Opinion: Balancing accountability and retribution


Crowds chanted, “Ma, ma, where’s my pa?” Everyone knew the story. The president had displeased the electorate. Well, there must have been some voters among the hordes, and they were letting him know about it. Not quite “Let’s go, Brandon,” the president at the time is likely to have benefited from the scandal to become the only one elected to two nonconsecutive terms.  The Whiskey Ring, Tea Pot Dome, Watergate, Whitewater and Iran-Contra all dominated American attention.

We might recall from firsthand memory or from being a U.S. or presidential history buff. But for many of us, we’ll have to look up their etymology. Maybe our recollections are better served by Monica, Stormy, Marilyn or Sally. Whatever the context was, they were all at the heart of political and social controversy in their respective times. Barrels of ink were dedicated to fueling the furor. Then, it all passed. The republic survived. In many cases, the politicians at the heart of the scandals rose to greater popularity with their stalwarts as some sort of martyred scoundrel.

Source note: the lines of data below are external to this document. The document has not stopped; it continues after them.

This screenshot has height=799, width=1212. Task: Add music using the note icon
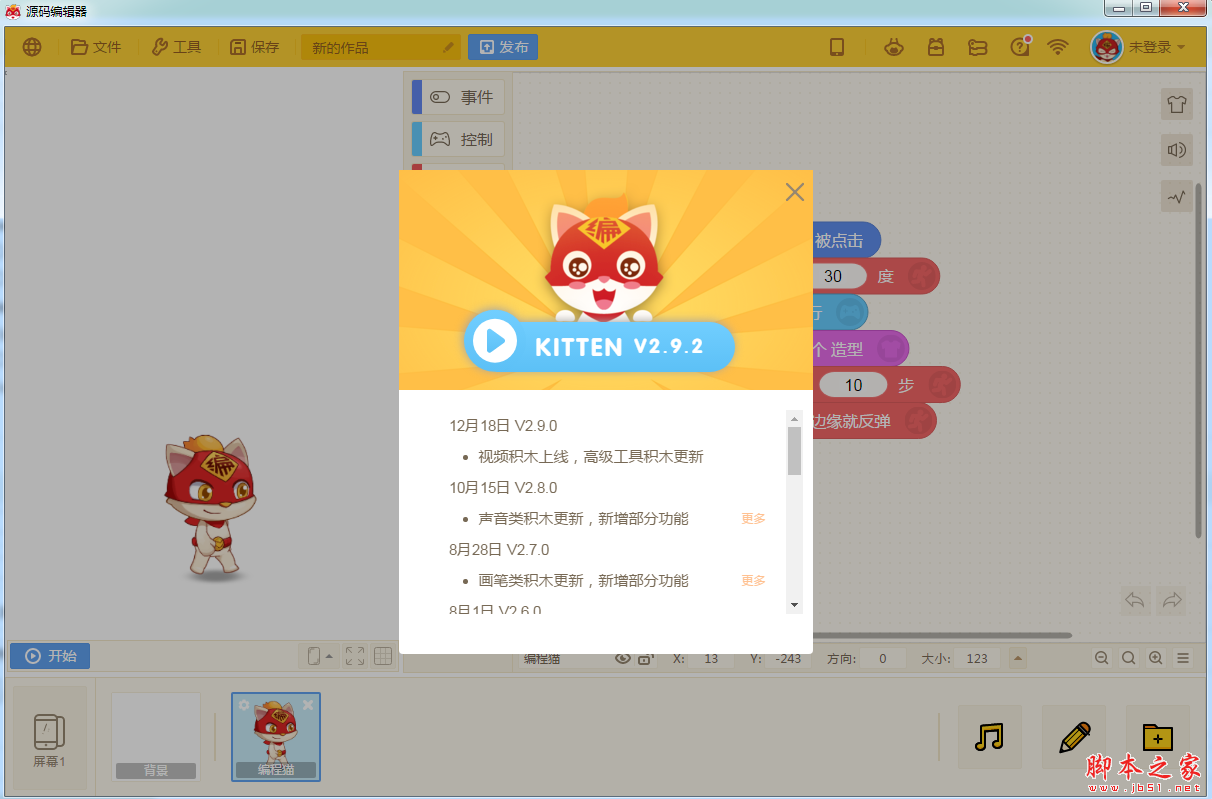pyautogui.click(x=989, y=737)
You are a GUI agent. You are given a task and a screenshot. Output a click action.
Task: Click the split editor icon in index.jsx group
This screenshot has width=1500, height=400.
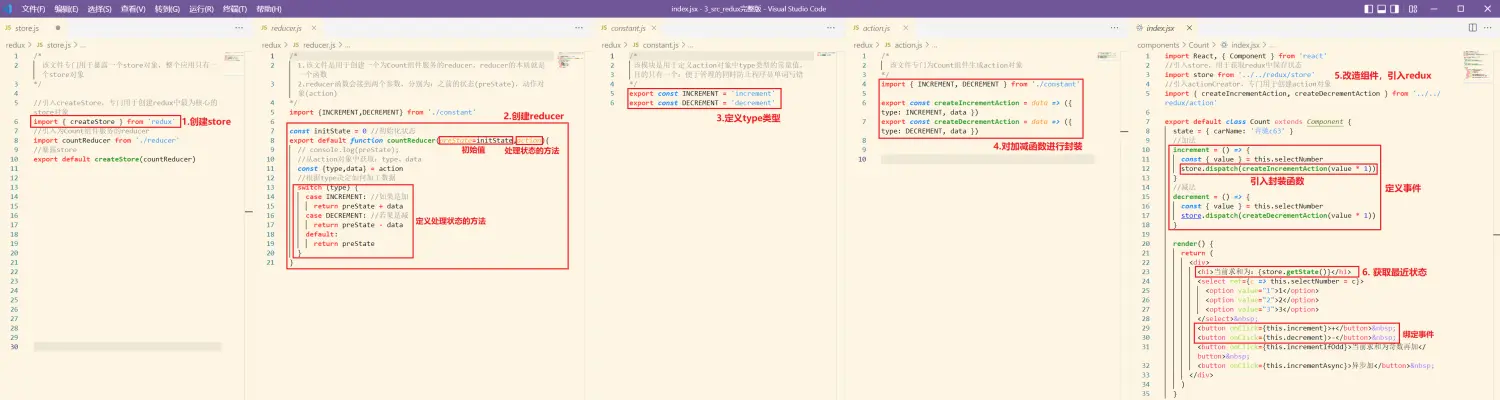[x=1471, y=29]
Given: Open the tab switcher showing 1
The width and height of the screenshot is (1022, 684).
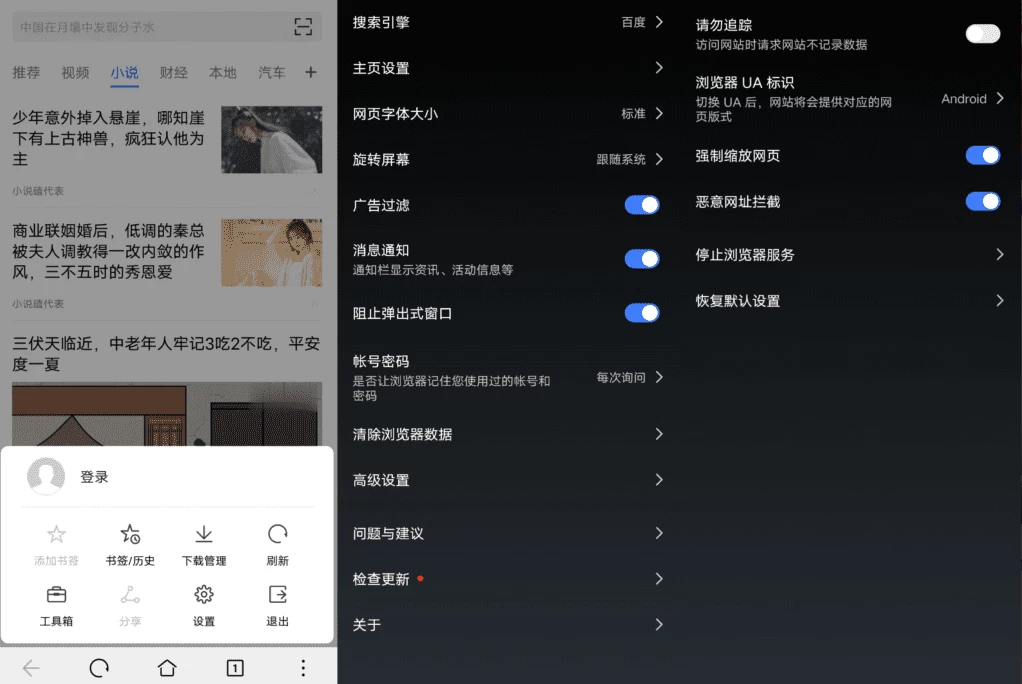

The Tower of London has been filled with “law breakers” who formerly ruled. Anne Boleyn and Elizabeth I were jailed for crimes against the Crown. The Doges of Venice held office for life if they could hold onto it. Many believe that Russian President Vladimir Putin refuses to leave office because of the threat of his prosecution after leaving power.

Deserved or not, exile, imprisonment, brutal torture and isolation have often been the result of a life of government service for much of the world. So here at home, how do we vet our rightful indignation with our leaders without creating incentive for them to never leave peacefully – or not run at all? What’s our balance between accountability and retribution?  And what is its cost?